Saksi mengajukan permohonan pembayaran dengan mengeluarkan surat, atas dasar mediasi, antara masyarakat dan PT Rambang Agro Jaya (perkebunan sawit).

Sebagai ketua Tim, saksi mengatakan kalau ada kesepakatan, maka harus ada produk, persil 456 ada pernyataan dari PT Rambang Agro Jaya bahwasanya itu diluar HGU, maka dikembalikan ke masyarakat.

“Persil 454 dari tim itu tanah HGU milik perusahaan, pak P sebagai ketua melapor ke saya, saya akui dampak psikologis waktu itu. Ada penjelasan pak P ini sudah ada kesepakatan antara pihak A dengan PT Rambang, namun tidak melihat secara tertulis,” Sekda OKI.

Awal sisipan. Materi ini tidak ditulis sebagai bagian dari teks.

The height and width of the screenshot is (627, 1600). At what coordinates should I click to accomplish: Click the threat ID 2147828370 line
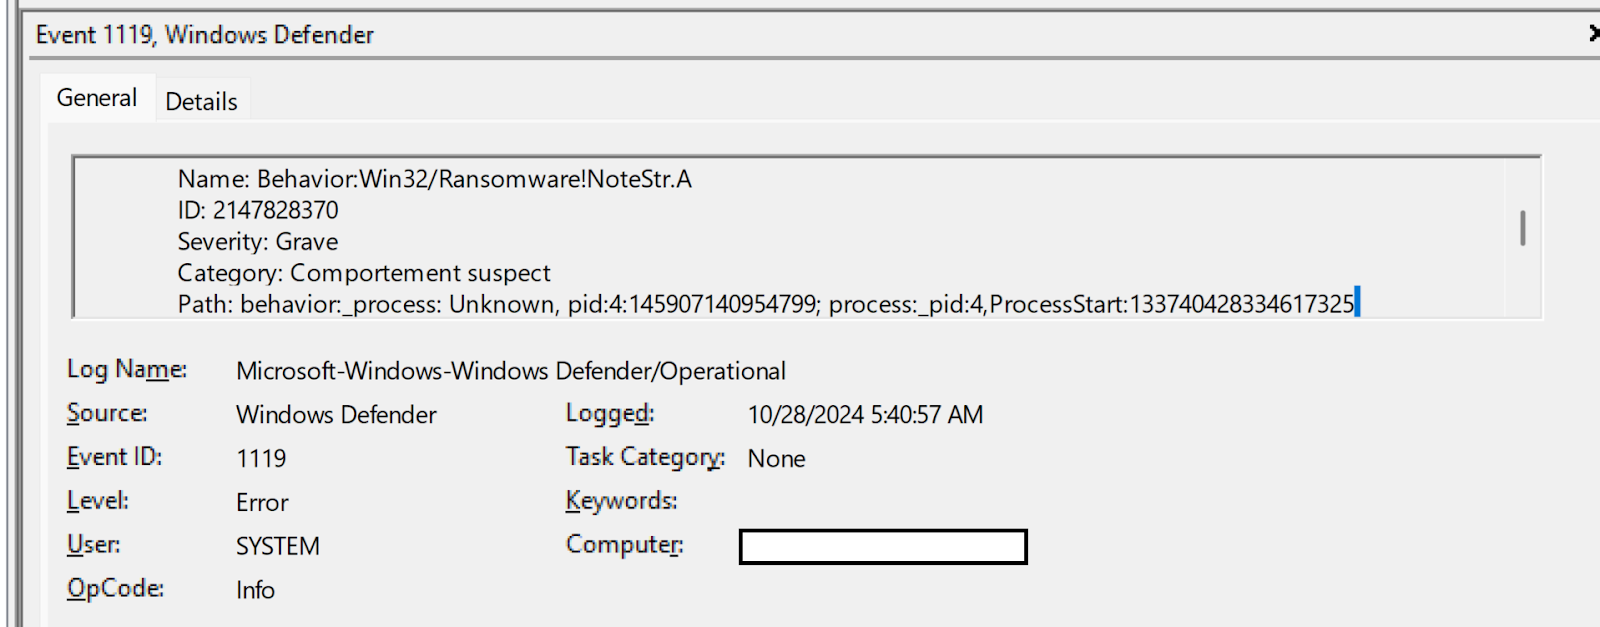pos(258,210)
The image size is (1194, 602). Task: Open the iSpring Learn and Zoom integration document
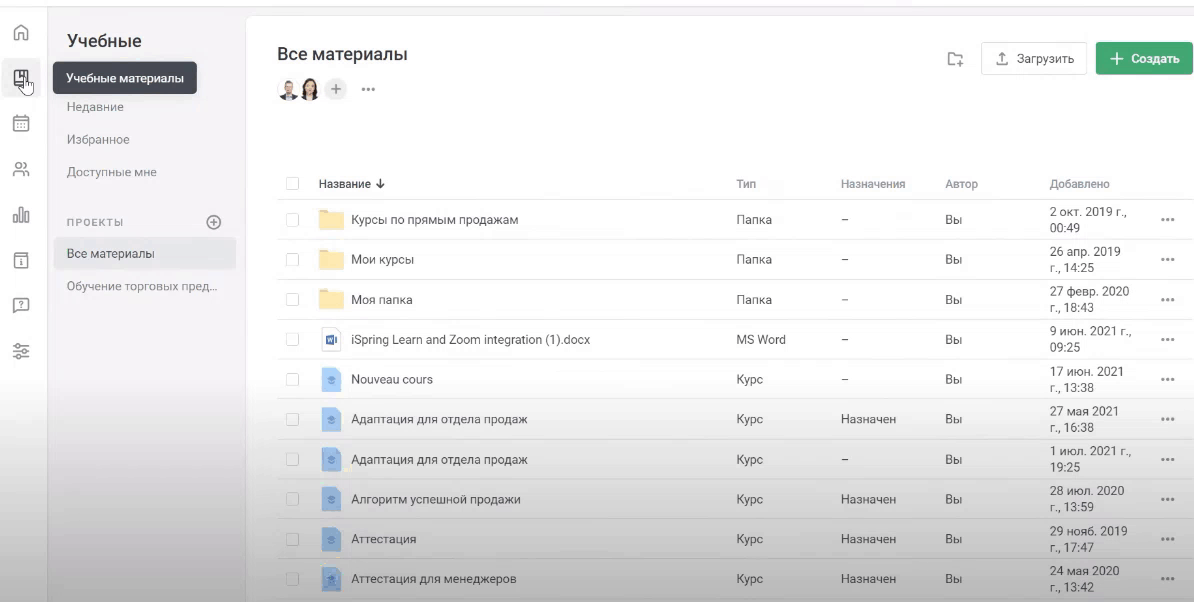click(470, 340)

“Tapi kenapa di dalam surat itu sudah menentukan, ada permohonan yang menjadi bagian PT Rambang itu 60 persen uangnya Rp 548 juta. Sementara itu bagian masyarakat warga 40 persen uangnya Rp 389 juta, atas dasar apa saudara saksi menandatangani surat itu?, baik ternyata saksi tidak melihat secara tertulis, hanya mendengar penjelasan dan secara fakta ada surat perdamaian,” cetus Waslam Maksid.

“Pertayaan terakhir kepada Sekda, dengan adanya perdamaian di persil 454, persil 456, antara PT Rambang dengan warga. Selaku ketua tim penyelesaian sengketa atau Sekda dan ketua tim persiapan, apakah saudara mendapatkan pemberian uang?,” cetus Waslam.

“Sumpah demi Allah swt tidak, satu peser pun saya tidak pernah menerima uang. Setelah dan sampai sekarang tidak sama sekali, saya tersiksa secara moral, akibat ini unjuk rasa di mana – mana,” kata Husin.

Kuasa hukum terdakwa Supendi SH MH melayangkan pertayaan, dari ketiga persil ini yang yang menjadi masalah yang mana?

“Semula itu persil 456 klaim rombongan PS itu, belum diganti rugi. Setelah mediasi, ada pengajuan dari perusahan itu diluar HGU PT Rambang Agrojaya. yang mengklaim masyarakat, kalau tidak salah ada dalam rapat untuk tim teknis. Persil 456 klaim Pete Subur itu masalahnya sudah mediasi bukan HGU,” kata Saksi.

“Persil 453 dan 454 klaim PS (terdakwa) dan A (terdakwa), klaimnya belum ganti rugi. Tapi permasalahannya itu, ada permintaan PT Rambang untuk minta tolong agar dimediasi walau HGU, perusahaan ingin memberikan kerohiman, karena takut proyek itu tidak jalan. Karena kelompok ini luar biasa, memblok jalan tol waktu itu,” timpal Sekda OKI.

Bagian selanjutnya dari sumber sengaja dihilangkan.